TASK DETAILS:
Swap "Identify" for "Find" in the stretch from the start of the listing through the line containing "(132, 197).", and write those lines out again with nothing else changed. Omit the pictures.

DATA FOR THE TASK:
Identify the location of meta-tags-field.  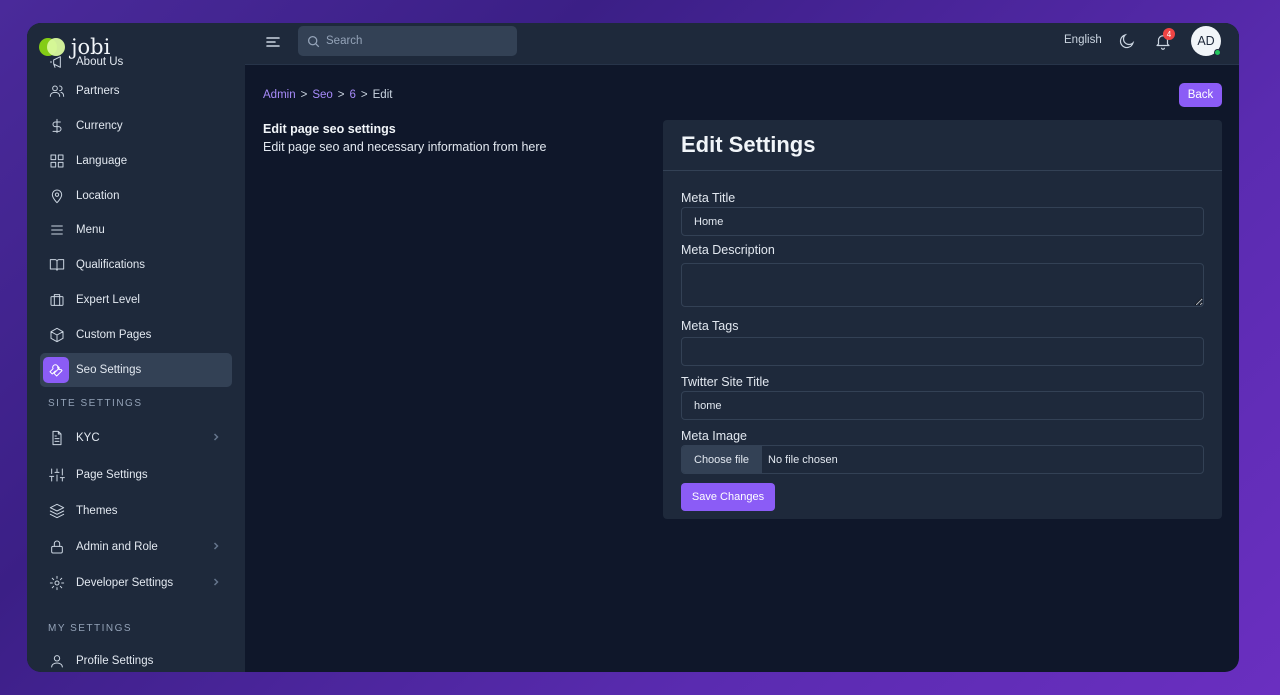
(942, 352).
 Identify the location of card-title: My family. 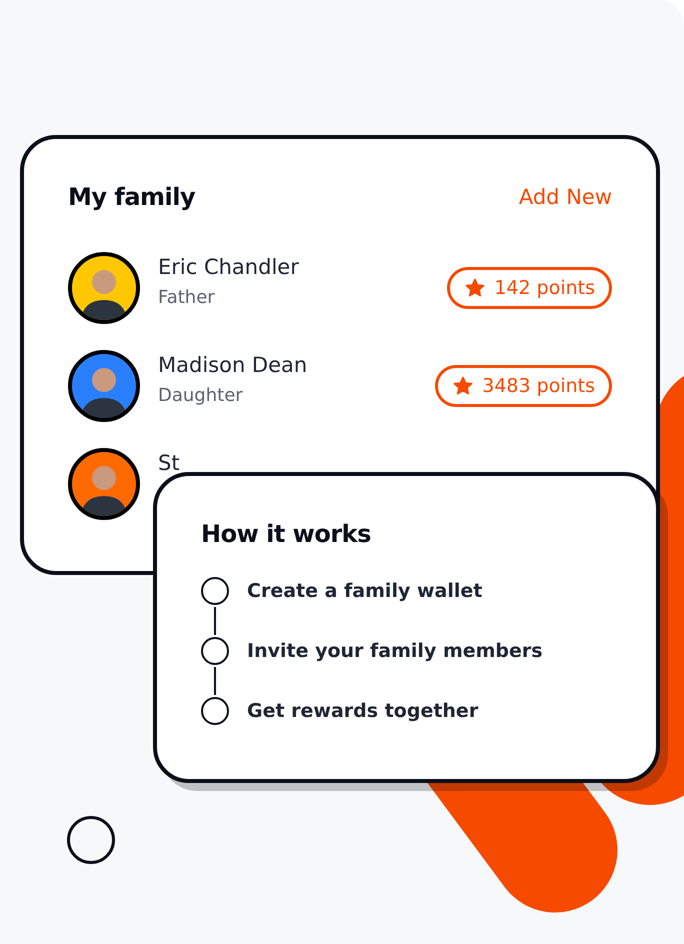
(132, 197).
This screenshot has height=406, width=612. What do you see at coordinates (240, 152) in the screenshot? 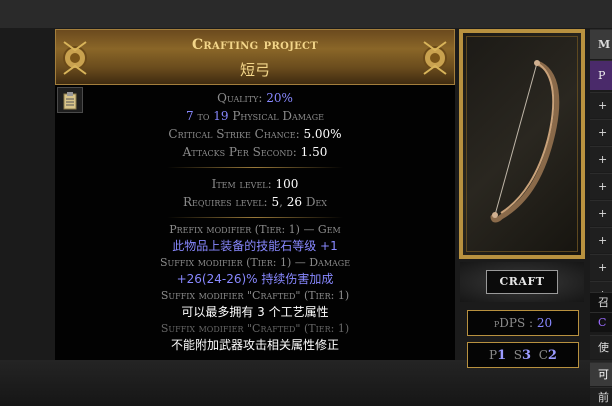
I see `aps-label: Attacks Per Second:` at bounding box center [240, 152].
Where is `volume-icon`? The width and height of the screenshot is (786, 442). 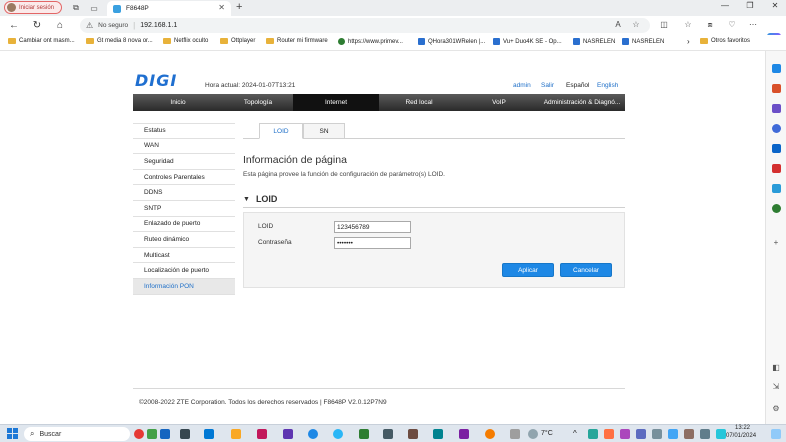 volume-icon is located at coordinates (673, 434).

RESULT FOR THIS TASK:
Find the location of meta-tags-field.  
(942, 352).
 Find the location of card-title: My family. 
(132, 197).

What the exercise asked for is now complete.